_BAGIAN DOKUMEN_.
+ + + +

1)   Pengakuan status de facto RI atas Jawa, Madura, dan Sumatera oleh Belanda.

2)   Pembentukan negara federal yang disebut Republik Indonesia Serikat (RIS).

3)   Pembentukan Uni Indonesia-Belanda dengan Ratu Belanda sebagai kepala negara.

4)   Pembentukan RIS dan Uni Indonesia-Belanda sebelum 1 Januari 1949.[7]

Wilayah RIS dalam kesepakatan tersebut mencakup daerah bekas Hindia Belanda yang terdiri atas Republik Indonesia, Kalimantan, dan Timur Besar. Persetujuan tersebut dilaksanakan pada 15 November 1946 dan baru memperoleh ratifikasi dari Komite Nasional Indonesia Pusat (KNIP) pada tanggal 25 Februari 1947 yang ditandatangani pada tanggal 25 Maret 1947 di Istana Negara Jakarta.

+ + + +

_DATA YANG TERSEDIA_.
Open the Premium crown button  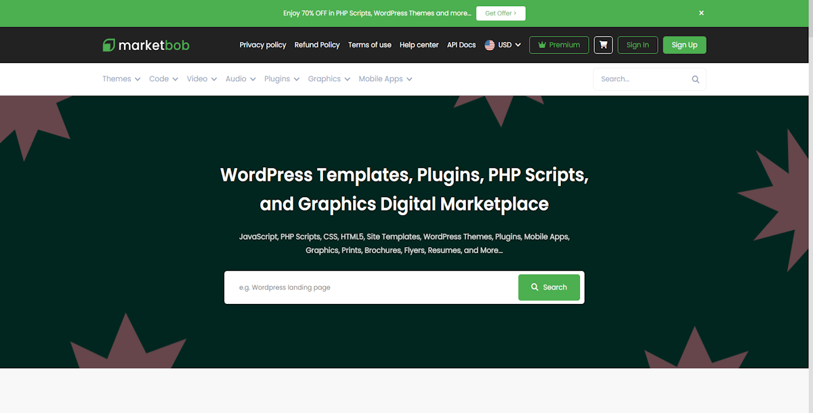559,45
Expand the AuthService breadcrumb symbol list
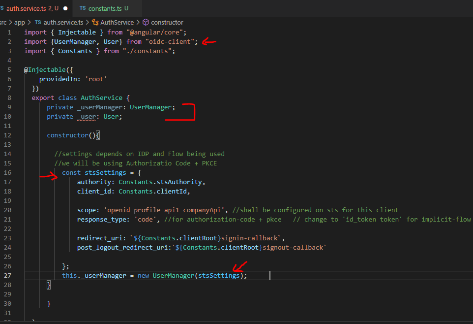Screen dimensions: 473x324 [117, 22]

+ + + +

_DAFTAR TUGAS_.
1 - Menurut bagian dokumen, pada tanggal berapa persetujuan itu diratifikasi oleh Komite Nasional Indonesia Pusat (KNIP)?
2 - Tolong sebutkan semua wilayah yang menurut bagian dokumen termasuk dalam wilayah RIS.

_KUNCI JAWABAN_.
1 - Pada tanggal 25 Februari 1947.

2 - Republik Indonesia, Kalimantan, dan Timur Besar.